Многое уже написано - и, конечно, еще больше будет написано - о сионистском движении. Теперь большинство людей имеют представление, что означает самое слово "сионизм" а также, что оно как-то связано с возвращением еврейского народа в страну их отцов - на землю Израиля, как она называется на иврите. Но, вероятно, и сегодня не все понимают, что это замечательное движение возникло спонтанно и почти одновременно в разных частях Европы в конце ХIХ века. Словно драма, поставленная на разных сценах, на разных языках, по-разному, но везде разрабатывавшая одну и ту же тему: так называемый "еврейский вопрос". "Еврейский вопрос" в действительности был, конечно, "христианским вопросом" и возник в результате того, что у евреев не было своего дома, он не будет и не может быть разрешен до тех пор, пока у евреев не будет собственной страны. Очевидно, этой страной мог быть только Сион, страна, откуда евреев изгнали две тысячи лет тому назад, но которая осталась духовным центром еврейства на протяжении веков и которая в те дни, когда я жила в Пинске, и до конца Первой мировой войны, была запущенной и заброшенной провинцией Османской империи под названием "Палестина".
Первые евреи, осуществившие современное возвращение в Сион, прибыли туда уже в 1878 году.

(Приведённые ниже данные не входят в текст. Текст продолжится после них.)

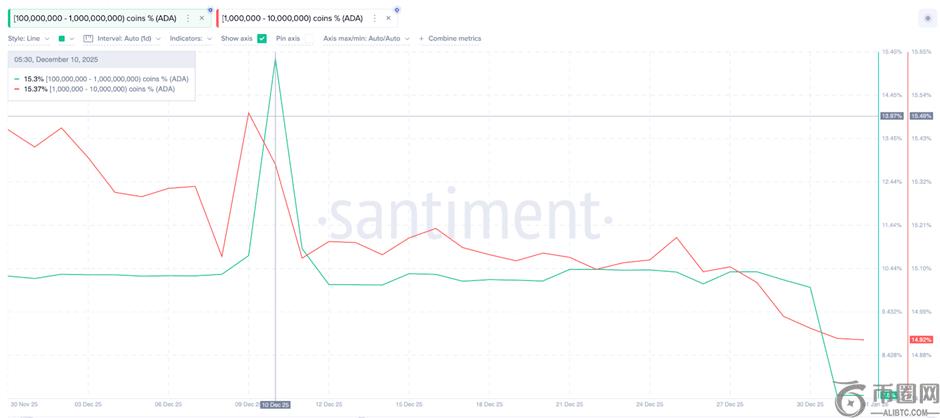Click the plus icon beside Combine metrics
Screen dimensions: 940x418
pyautogui.click(x=421, y=38)
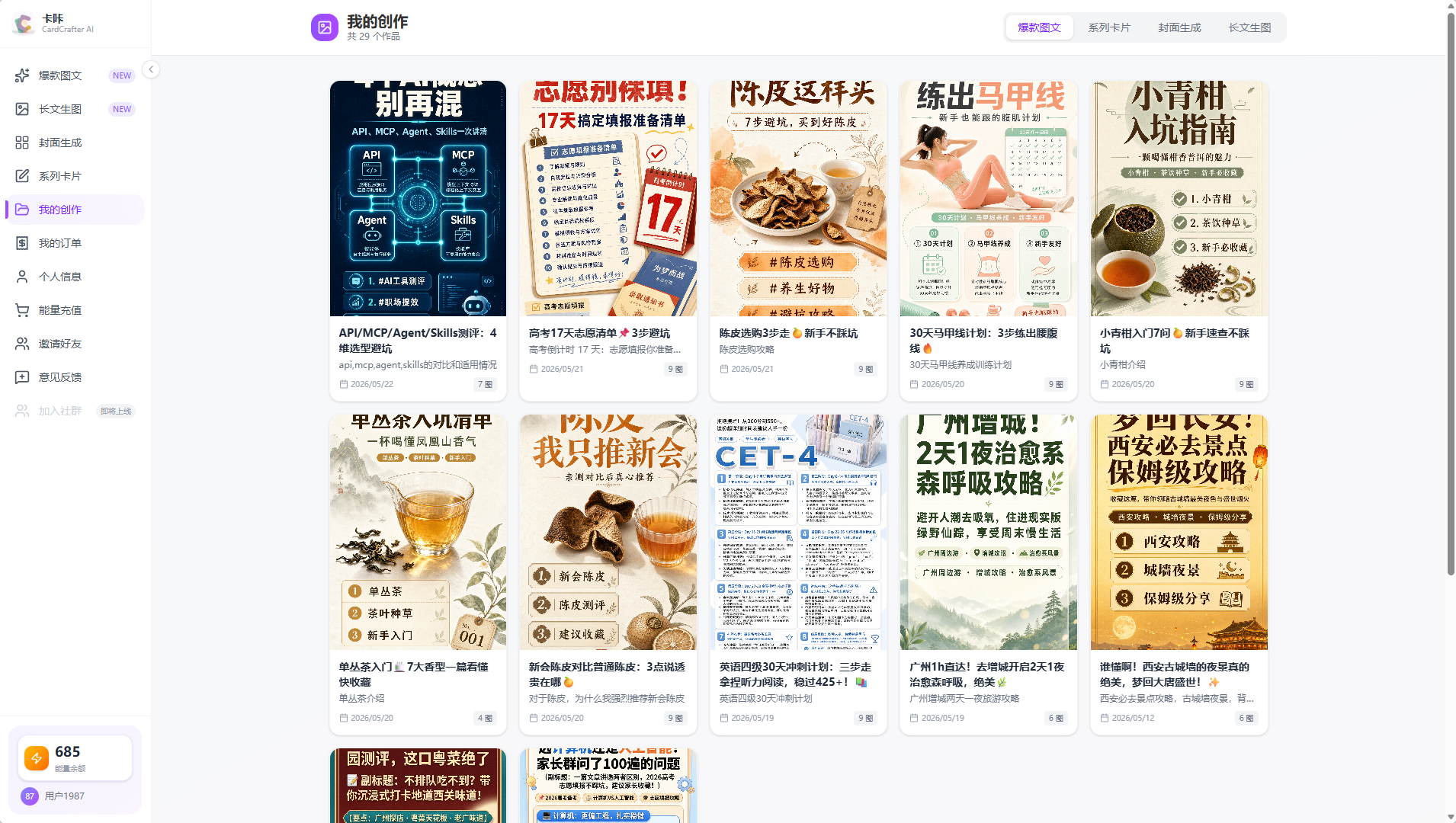Click the 邀请好友 people icon
The height and width of the screenshot is (823, 1456).
[22, 344]
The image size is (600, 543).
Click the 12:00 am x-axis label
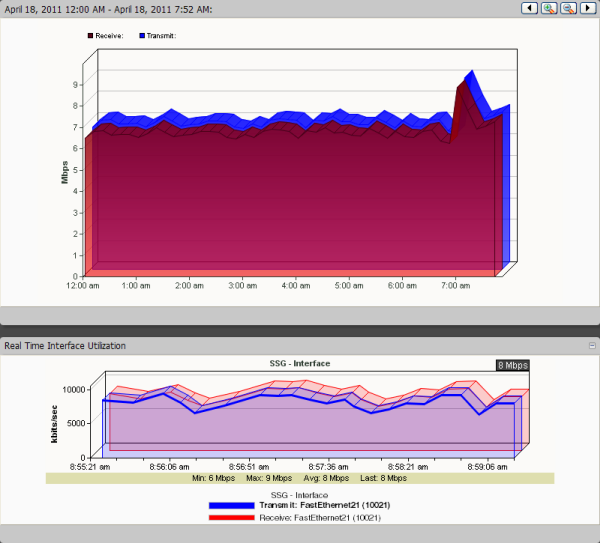click(x=82, y=285)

Они основали первое поселение еврейских земледельцев и назвали его Петах-Тиква (Врата Надежды). К 1882 году маленькие группы сионистов из России, называвшие себя "Ховевей Цион" (Возлюбленные Сиона), прибыли в страну с решением вытребовать себе землю, чтобы возделывать ее и защищать. Но в 1882 году Теодор Герцль, будущий основатель Всемирной сионистской организации и отец государства Израиль, еще ничего не знал ни о том, что делают с евреями в Восточной Европе, ни о существовании Ховевей Цион. Только в 1894 году, освещая в прессе дело Дрейфуса, этот утонченный и удачливый корреспондент видной венской газеты "Нойе фрайе Прессе" заинтересовался судьбой евреев. Потрясенный несправедливостью к офицеру-еврею и открытым антисемитизмом французской армии, Герцль тоже уверовал, что для еврейского вопроса существует только одно настоящее решение. Его дальнейшие достижения и ошибки - вся поразительная история о том, как он пытался создать еврейское государство, - изучается теперь всеми израильскими школьниками, и ее следовало бы изучить тем, кто хочет понять, что же такое сионизм.

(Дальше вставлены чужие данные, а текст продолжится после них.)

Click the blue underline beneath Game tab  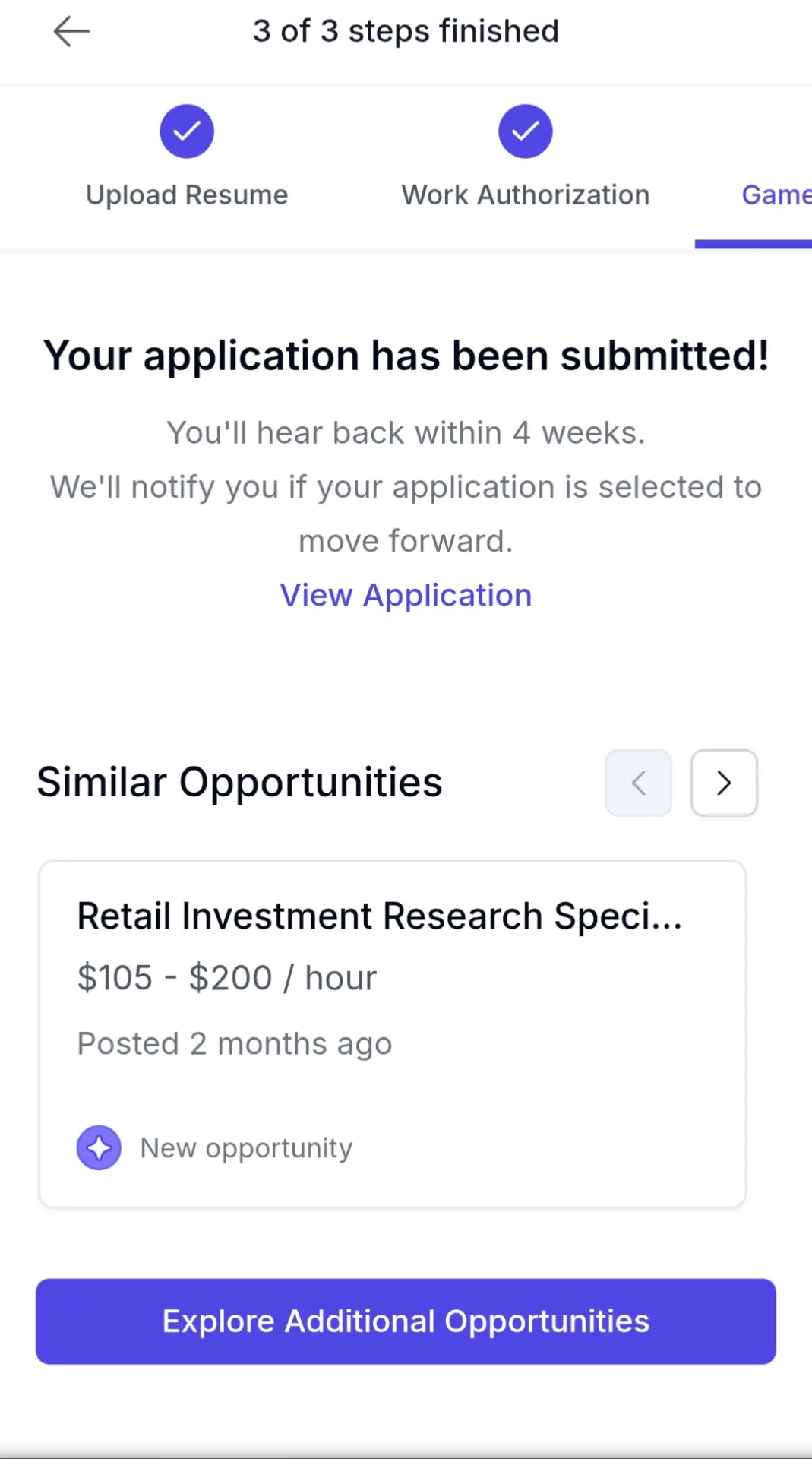754,244
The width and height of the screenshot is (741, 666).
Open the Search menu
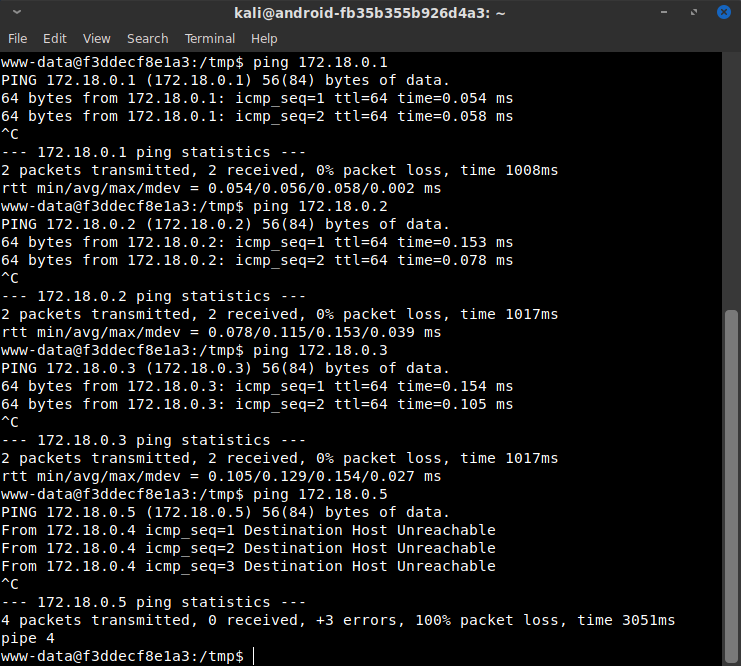[147, 38]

Мама и Шейна знали о Герцле, но я впервые услышала его имя, когда моя тетка (жившая с Вейцманами в одном доме и часто приносившая оттуда важные новости, как и дурные, так и хорошие) однажды прибежала с глазами полными слез, и сказала мне, что произошло невообразимое: Герцль умер. Никогда не забуду, какое молчание наступило вслед за ее сообщением. А Шейна - что типично для нее - решила в знак траура по Герцлю носить только черное; так она и носила траур до тех пор, пока мы не переехали в Милуоки, через долгих два года.

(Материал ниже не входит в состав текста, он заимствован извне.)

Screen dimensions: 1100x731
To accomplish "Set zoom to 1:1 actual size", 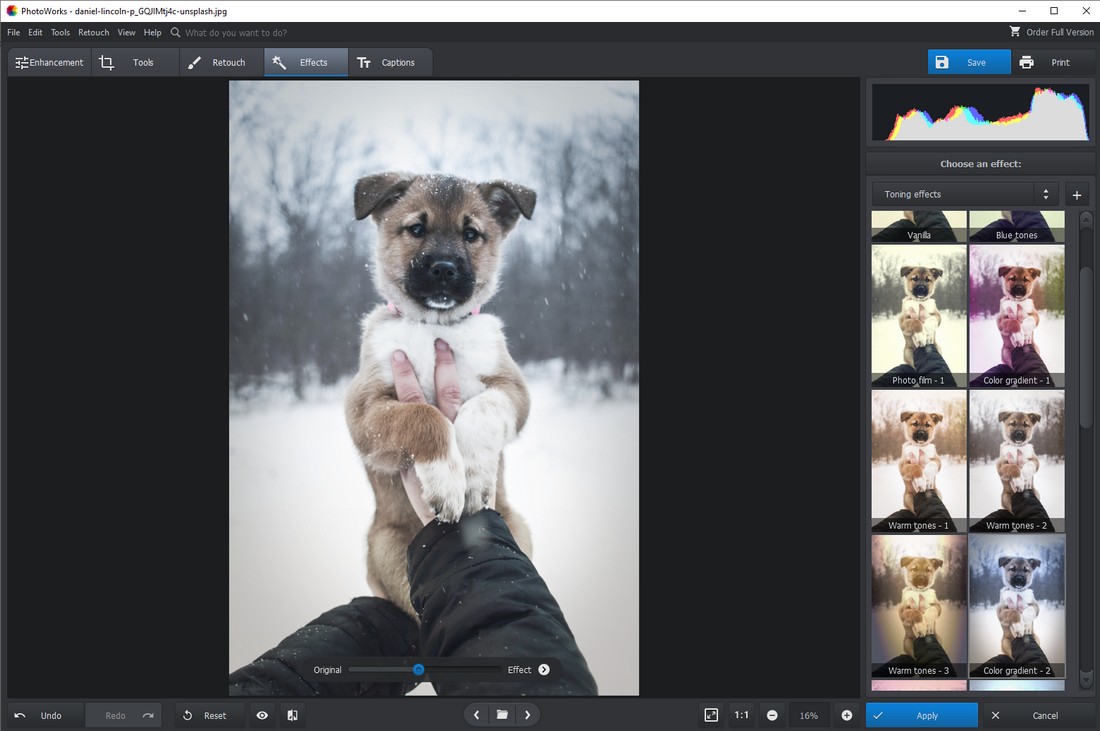I will point(741,715).
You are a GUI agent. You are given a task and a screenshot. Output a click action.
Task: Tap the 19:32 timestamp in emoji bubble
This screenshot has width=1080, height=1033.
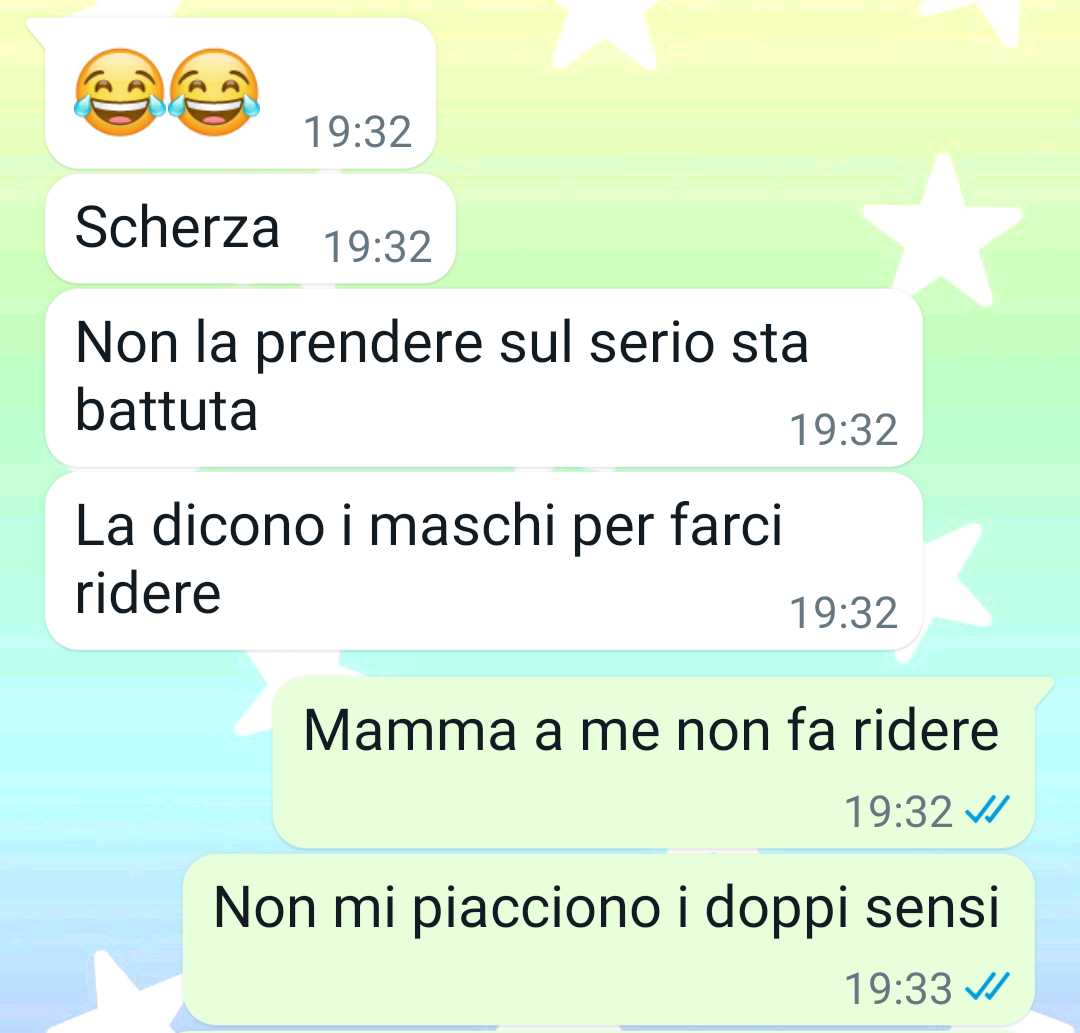point(357,132)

Тоска евреев по собственной стране не была результатом погромов (идея заселения Палестины евреями возникла у евреев и даже у некоторых неевреев задолго до того, как слово "погром" вошло в словарь европейского еврейства); однако русские погромы времен моего детства придали идее сионистов ускорение, особенно когда стало ясно, что русское правительство использует евреев как козлов ощущения в своей борьбе с революционерами.